A rarity is to see all turbines on a wind-farm operating simultaneously.

Also, compare the predicted-output vs actual measured output on virtually any wind turbine - from the smallest single unit to the largest farms. Very few get anywhere near their projected output.

Joe Public said...

Thanks for the advice RMcG. Trouble is it took me more than 5 mins to compose the rebuttal. [Your posting wasn't 'up' when I started.]

cynicalHighlander said...

JB can you link any FBRs in operation as you say the UK has them, Dounreay hasn't produced 1kw of energy ever in 5-6 decades of operation, any others working.

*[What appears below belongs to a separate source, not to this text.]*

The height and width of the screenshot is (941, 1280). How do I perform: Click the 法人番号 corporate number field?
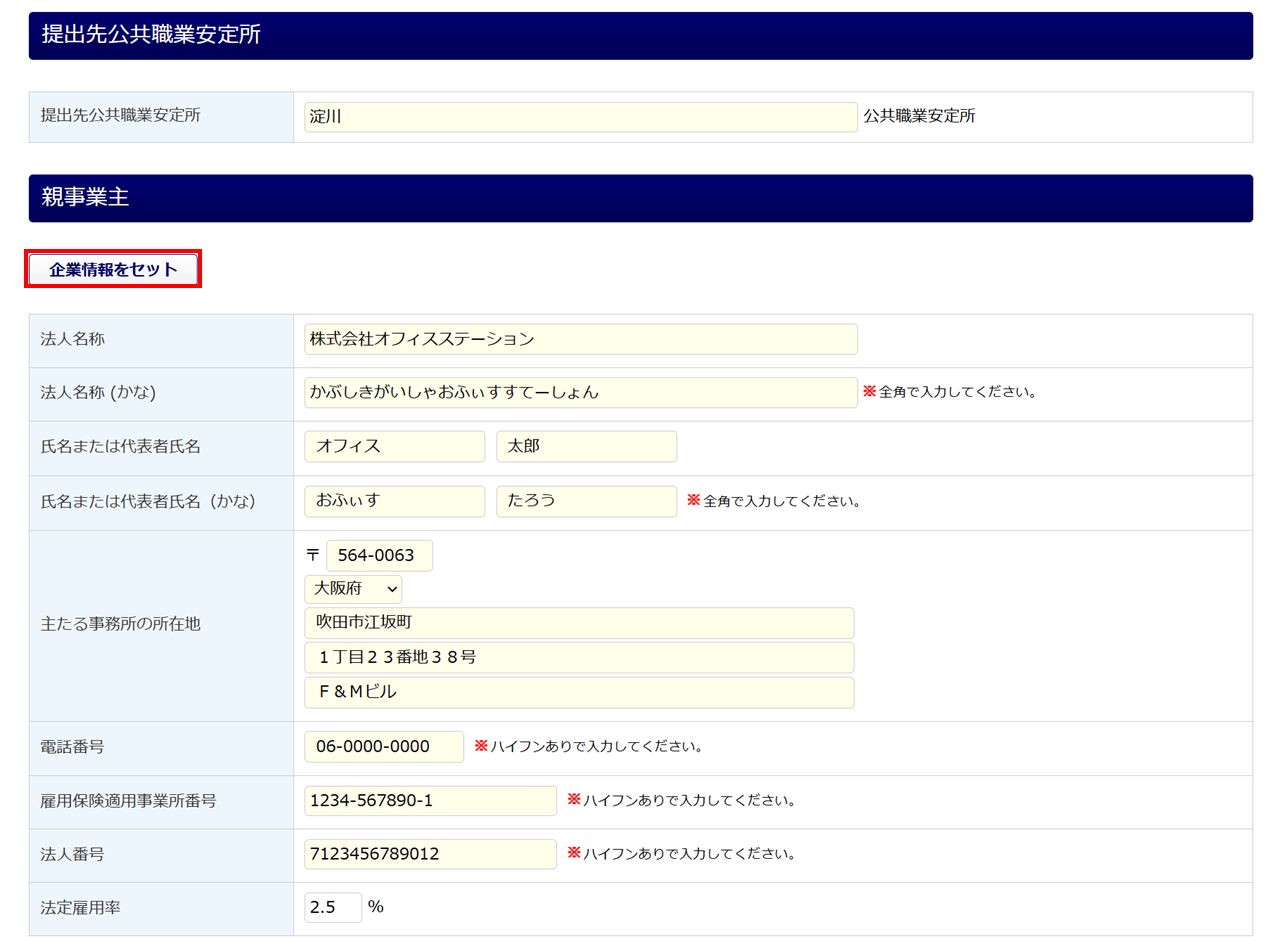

RM France regularly has to import electricity during the summer for a lack of cooling water, safety issues and on top of that they have a waste mountain which they haven't a clue in how to store.

Apogee said...

What a pity that the whole global warming/climate change fiasco has been built on the "chicken Little" scam, I'm sure all of us who are more than fifty years old will remember this story from their early schooldays, how a crazy chicken tried to convince the world the sky was falling.Those of you who believe this Government promoted crap, please go and study a little physics and realise what these fools are proposing,they could not accomplish what they say they can in a thousand years plus.Try to understand the magnitudes of the energy,and materials involved.
And, just for a minute think, if they could remove all the gases from the atmosphere they want to, right this minute,magically dissapear them, what would the planet be like, warm? cold? freezing? wet?. Forget computer models that dont work, the real answer is we dont know, and our governments want us to spend trillions of pounds/dollars/whatever of your money on some mad scientists mad dream?
This whole scam needs a rethink, an application of common sense,and there is too much money being made for them to stop voluntarily now.
But, 20 years from now, and we are back in the stone age, and they have to admit they were wrong, will you be happy to say, 'thats alright mate, we all make mistakes!'
Think,check things for yourself, lots of 'truths' we have been told have been shown to be false, go look for yourself, but do a good job, and when you find wrongness, complain to those responsible.It is your life they are messing with, time they earned the big bucks they are being paid, they are not being paid for mistakes, are you?

Anonymous said...

Oil is a renewable resource, the Earth hasn't stopped making it, and fuel efficiency gets better every year.

There are reactors out there that don't rely on uranium.

Two inconvenient truths for the price of one!

subrosa said...

Thank you Rightwinggit. The truth is always inconvenient for some.